“So I have their permission to die?” She gave a tragic smile and fixed her eyes on her husband. “Where is the King?”
As she spoke he returned with the Queen and Mme de Soissons.
Madame lay silent; the King approached her bed; he railed against the doctors: he seemed confused, bewildered.
“I am no physician,” he said, “but I could have suggested thirty remedies they have not tried, and now they say there is no hope.”
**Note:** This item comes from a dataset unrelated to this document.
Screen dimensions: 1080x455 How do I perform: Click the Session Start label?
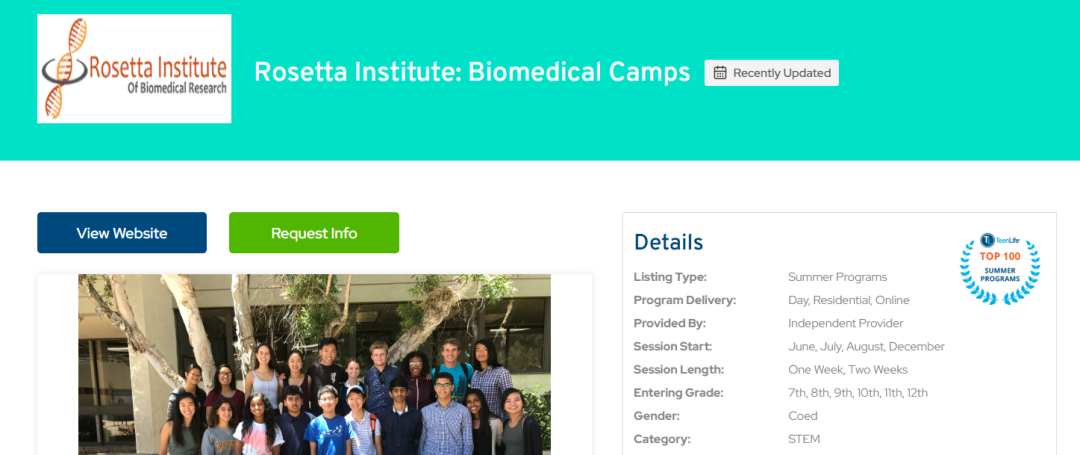point(672,346)
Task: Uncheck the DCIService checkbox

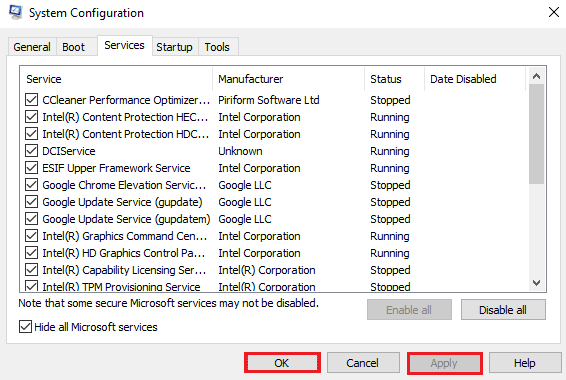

He stood irresolute, looking at her; the candlelight could give no colour to his fair face. She could not believe that he would not send away the others and sit by her till the end; she waited for that. For some tenderness on his part, some passion, some regret, she waited; he came up to her bed, kissed her hands and bade her adieu.
“Adieu!” she echoed. She thought she saw tears in his eyes. “Do not weep for me yet, Sire. The first news you hear in the morning will be of my death; weep then.”
She turned her face away from him and he withdrew with Mme de Soissons. Hearing him go, she moved sharply and opened her eyes.
Close to her stood the stooping figure of Maria Teresa.
Madame looked at her curiously; a few days ago she had seen another Spanish Queen with the same look of grave suffering in her face, the butt of her brother’s court. How often she had laughed at both of them–but now–she suddenly stretched out her arms with an eager gesture.